Malgré les efforts de standardisation et d’automatisation, il faut très souvent apporter des retouches pour corriger certains défauts des originaux, pour les interpréter à la demande et pour adapter les valeurs de teintes aux particularités de copie et de gravure ainsi qu’aux conditions d’impression. Suivant les procédés, la retouche est faite soit sur les films négatifs ou positifs, par renforcement ou affaiblissement de l’image argentique, soit sur les clichés en cours de gravure ou après la gravure.


Gravure de clichés typo

Si l’original n’a que des traits ou des textes noirs sur fond blanc, le cliché sera un cliché trait. S’il a des demi-teintes, on utilise la trame et l’on fait un cliché de similigravure, ou cliché simili. Le cliché simili est dit au carré ou cadré quand il est rectangulaire, souvent encadré d’un trait ; il est dit détouré si le fond autour du sujet a été éliminé et dégradé lorsque ce fond va en s’estompant vers les bords.
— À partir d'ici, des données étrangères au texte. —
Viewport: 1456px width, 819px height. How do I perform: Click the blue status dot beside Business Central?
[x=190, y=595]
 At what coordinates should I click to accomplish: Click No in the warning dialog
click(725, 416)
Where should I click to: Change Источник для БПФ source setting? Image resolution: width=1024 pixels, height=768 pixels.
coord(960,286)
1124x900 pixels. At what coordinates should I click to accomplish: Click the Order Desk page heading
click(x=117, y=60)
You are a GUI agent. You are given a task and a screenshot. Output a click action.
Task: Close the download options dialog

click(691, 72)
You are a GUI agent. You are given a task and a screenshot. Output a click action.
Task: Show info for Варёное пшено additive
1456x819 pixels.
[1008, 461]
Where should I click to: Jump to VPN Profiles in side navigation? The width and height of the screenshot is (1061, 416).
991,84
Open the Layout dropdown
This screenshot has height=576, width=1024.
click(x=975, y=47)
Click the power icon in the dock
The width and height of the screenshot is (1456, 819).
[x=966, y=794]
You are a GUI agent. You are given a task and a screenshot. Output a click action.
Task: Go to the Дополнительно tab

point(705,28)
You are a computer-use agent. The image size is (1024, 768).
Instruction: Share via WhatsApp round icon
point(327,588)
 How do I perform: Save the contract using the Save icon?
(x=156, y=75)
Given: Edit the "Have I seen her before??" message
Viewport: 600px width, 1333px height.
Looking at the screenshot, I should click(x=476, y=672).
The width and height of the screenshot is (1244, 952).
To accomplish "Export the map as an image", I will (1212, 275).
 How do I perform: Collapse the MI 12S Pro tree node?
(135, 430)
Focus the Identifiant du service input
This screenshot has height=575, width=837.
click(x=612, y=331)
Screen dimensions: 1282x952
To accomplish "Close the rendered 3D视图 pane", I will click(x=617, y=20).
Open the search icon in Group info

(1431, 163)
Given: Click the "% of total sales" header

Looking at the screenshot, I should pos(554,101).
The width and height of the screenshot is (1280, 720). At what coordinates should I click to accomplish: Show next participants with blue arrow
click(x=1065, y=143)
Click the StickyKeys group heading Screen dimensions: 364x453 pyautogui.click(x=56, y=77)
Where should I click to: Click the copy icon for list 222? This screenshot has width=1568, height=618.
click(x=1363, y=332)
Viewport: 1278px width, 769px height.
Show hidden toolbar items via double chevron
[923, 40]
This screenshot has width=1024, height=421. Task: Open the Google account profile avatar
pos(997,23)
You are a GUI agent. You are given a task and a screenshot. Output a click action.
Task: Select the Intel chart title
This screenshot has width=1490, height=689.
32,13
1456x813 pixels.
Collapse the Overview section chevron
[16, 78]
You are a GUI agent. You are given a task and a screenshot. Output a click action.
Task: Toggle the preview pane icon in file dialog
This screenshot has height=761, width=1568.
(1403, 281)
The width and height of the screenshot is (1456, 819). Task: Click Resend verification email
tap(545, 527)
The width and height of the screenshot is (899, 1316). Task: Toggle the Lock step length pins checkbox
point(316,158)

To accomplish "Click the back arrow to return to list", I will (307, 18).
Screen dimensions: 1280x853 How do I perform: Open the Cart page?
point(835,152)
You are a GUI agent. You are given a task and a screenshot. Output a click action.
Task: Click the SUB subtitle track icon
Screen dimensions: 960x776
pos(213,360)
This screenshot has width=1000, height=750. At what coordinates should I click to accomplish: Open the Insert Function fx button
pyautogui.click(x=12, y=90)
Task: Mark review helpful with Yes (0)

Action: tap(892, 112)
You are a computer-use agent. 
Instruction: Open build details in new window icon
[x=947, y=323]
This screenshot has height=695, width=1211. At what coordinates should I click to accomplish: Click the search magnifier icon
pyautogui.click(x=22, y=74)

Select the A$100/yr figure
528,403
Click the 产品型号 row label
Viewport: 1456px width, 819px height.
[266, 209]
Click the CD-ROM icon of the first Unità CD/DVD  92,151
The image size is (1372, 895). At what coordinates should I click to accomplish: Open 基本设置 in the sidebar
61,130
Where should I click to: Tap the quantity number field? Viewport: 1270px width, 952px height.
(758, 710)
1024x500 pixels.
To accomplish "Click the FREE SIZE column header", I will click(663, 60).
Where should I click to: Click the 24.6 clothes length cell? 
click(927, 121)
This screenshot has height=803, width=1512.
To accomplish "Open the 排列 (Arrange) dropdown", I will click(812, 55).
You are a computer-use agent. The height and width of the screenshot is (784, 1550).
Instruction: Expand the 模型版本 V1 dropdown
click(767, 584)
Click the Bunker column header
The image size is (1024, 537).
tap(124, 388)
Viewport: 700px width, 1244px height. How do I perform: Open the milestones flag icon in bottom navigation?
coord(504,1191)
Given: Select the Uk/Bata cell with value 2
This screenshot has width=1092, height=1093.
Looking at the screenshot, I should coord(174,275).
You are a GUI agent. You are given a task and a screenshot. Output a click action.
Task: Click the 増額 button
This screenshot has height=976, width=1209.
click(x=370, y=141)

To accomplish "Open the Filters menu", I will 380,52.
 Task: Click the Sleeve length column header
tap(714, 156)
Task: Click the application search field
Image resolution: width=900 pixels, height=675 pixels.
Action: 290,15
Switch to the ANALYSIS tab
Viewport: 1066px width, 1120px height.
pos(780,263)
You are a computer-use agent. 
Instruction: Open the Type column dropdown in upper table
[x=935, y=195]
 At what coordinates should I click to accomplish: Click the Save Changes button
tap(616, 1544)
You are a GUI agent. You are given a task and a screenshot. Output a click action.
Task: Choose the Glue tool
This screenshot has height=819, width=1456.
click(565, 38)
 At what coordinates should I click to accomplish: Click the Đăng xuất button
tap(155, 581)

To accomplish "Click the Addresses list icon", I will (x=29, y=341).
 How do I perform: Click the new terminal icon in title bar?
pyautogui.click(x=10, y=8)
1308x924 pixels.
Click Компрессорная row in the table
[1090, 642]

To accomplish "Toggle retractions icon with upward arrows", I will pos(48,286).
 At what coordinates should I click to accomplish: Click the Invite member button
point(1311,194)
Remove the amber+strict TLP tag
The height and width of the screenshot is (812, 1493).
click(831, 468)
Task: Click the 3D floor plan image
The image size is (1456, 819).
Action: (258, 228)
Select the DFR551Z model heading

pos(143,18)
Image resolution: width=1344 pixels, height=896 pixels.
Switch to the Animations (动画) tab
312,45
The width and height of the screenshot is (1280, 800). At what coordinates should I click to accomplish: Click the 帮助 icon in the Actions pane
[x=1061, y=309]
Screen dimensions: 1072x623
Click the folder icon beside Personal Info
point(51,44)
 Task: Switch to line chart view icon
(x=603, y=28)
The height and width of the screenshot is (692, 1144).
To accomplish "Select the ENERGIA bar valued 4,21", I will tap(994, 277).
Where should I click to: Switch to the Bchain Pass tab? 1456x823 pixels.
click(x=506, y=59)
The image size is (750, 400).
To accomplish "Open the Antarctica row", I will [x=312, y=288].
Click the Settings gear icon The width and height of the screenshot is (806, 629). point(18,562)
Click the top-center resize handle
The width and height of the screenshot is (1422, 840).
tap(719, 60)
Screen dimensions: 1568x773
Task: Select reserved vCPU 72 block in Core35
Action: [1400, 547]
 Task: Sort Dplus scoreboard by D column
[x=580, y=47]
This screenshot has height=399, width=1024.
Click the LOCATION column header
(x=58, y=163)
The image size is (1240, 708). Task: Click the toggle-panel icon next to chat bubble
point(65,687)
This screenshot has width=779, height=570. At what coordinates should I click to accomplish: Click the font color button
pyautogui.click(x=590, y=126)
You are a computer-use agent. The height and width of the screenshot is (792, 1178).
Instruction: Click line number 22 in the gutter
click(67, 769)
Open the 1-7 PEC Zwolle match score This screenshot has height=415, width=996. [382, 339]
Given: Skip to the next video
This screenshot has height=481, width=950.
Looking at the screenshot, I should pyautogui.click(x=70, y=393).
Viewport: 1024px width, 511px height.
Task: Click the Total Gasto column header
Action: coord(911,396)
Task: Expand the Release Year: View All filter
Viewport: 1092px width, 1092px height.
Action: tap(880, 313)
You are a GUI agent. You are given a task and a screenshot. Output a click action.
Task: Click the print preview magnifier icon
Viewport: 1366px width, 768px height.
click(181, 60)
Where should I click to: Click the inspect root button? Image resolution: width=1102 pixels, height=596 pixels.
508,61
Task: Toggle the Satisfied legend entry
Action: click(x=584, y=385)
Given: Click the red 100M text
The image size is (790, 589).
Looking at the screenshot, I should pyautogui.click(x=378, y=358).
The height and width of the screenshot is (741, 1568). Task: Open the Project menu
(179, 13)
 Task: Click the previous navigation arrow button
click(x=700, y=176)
On peut ajouter à un cliché trait des grisés (points, lignes, grains, trames) par décalque de reliefs de gélatine encrés au rouleau. Les grisés de teinte peuvent être travaillés pour obtenir des transitions dégradées : c’est l’ancien procédé ben-day, appelé aujourd’hui trait modelé. Les opérations de confection des clichés trait ou simili se font dans le même ordre. La planche de métal, zinc pour les travaux courants, cuivre, plus rarement magnésium pour les travaux fins, est recouverte d’une couche sensible constituée par un colloïde bichromate (albumine, colle de poisson, gomme-laque ou émail à froid, alcool polyvinylique). On copie le négatif, on développe par rinçage à l’eau, qui enlève les parties non tannées par la lumière et qui laisse à nu le métal dans ces zones, on renforce par encrage ou par cuisson la résistance des parties de couche restantes et l’on grave par morsure à l’acide, acide nitrique pour le zinc, perchlorure de fer pour le cuivre. On obtient alors des traits et des points, c’est-à-dire une surface imprimante en relief. La difficulté de la gravure réside en ce que chaque élément imprimant doit avoir une structure en coupe pyramidale pour être bien résistant, ce qui oblige à mordre par faibles épaisseurs successives, en protégeant chaque fois les flancs — ou talus — des creux pour éviter l’attaque latérale du mordant. Dans la méthode conventionnelle, le graveur travaille par étapes et fait trois ou quatre morsures successives. La profondeur de creux entre les points d’une similigravure va de 0,03 à 0,15 mm. Le cliché conserve dans les noirs des petits points creux qui seront bouchés par l’encre et dans les blancs des petits points en relief qui empêcheront les rouleaux de déposer de l’encre au fond des creux, mais qui empêchent aussi d’avoir des dégradés de teinte descendant jusqu’au blanc pur. La profondeur de creux des clichés trait est plus grande ; elle est encore accentuée par toupillage ou défonçage après morsure.